# Do you have questions for Vanguard Canada?



## CanadianCapitalist (Mar 31, 2009)

I'll be chatting with folks from Vanguard next week. Are there any questions you'd like asked?


----------



## longinvest (Sep 12, 2012)

If you have time to ask them about it, it would be nice to know if they plan to add an unhedged version of VEF to their lineup.


----------



## Sampson (Apr 3, 2009)

1. Could you ask whether they plan to begin offering brokerage services, or offer DRIP programs through transfer agents.

2. Do they have plans to enter the more competitive corporate pension plan market?

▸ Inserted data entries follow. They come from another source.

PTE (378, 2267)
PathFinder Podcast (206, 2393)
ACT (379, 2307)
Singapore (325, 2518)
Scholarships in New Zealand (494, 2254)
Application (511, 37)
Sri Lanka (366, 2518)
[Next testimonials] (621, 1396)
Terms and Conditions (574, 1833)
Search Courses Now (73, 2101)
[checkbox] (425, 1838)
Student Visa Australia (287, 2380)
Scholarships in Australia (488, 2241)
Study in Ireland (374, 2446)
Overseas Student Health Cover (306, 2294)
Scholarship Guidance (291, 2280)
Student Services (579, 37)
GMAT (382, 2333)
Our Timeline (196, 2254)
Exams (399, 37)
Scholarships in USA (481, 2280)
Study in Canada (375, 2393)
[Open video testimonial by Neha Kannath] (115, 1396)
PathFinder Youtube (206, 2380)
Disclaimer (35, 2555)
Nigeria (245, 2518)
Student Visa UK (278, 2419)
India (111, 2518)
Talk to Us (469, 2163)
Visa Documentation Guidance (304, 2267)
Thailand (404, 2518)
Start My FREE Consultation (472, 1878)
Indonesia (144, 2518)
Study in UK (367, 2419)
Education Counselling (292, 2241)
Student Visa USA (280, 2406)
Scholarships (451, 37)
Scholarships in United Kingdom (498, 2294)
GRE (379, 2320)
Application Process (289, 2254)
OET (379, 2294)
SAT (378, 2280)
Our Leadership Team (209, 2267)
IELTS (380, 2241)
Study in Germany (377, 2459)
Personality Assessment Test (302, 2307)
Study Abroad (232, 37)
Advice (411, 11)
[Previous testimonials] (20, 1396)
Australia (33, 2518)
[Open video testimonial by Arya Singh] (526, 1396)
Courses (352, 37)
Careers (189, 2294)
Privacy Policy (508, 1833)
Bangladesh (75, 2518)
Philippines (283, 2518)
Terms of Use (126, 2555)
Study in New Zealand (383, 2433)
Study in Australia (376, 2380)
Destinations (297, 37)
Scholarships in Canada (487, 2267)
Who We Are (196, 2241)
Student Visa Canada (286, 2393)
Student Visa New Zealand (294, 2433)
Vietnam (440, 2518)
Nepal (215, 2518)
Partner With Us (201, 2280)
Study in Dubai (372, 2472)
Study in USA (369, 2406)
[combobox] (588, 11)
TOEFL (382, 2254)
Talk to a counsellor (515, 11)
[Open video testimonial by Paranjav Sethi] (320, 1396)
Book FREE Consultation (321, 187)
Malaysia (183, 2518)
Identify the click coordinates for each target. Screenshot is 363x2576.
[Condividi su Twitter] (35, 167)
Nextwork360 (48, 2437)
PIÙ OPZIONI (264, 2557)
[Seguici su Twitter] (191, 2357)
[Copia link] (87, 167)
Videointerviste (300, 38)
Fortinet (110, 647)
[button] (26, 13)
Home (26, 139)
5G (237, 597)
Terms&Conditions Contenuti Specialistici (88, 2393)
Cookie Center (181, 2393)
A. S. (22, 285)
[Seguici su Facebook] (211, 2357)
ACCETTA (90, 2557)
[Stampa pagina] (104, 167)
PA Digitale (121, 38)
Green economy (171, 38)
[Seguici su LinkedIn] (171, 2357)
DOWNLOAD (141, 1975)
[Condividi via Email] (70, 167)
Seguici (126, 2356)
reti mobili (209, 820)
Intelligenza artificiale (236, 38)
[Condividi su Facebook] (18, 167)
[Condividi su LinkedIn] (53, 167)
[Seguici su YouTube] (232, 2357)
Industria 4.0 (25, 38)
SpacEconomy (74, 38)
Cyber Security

Not sure if these are questions, or rather requests/suggestions.


----------



## CanadianCapitalist (Mar 31, 2009)

Good questions guys. Vanguard already offers a DRiP program. Details here:

https://www.vanguardcanada.ca/documents/nov-fund-launch-press-release.pdf


----------



## kyboch (Dec 23, 2011)

I would like to know why their website doesn't show the holdings of their new REIT and Dividend ETFs.


----------



## maxandrelax (Jul 11, 2012)

I would like to know if they will offer commission free purchases and top ups like they do in the U S and A.


----------



## GoldStone (Mar 6, 2011)

kyboch said:


> I would like to know why their website doesn't show the holdings of their new REIT and Dividend ETFs.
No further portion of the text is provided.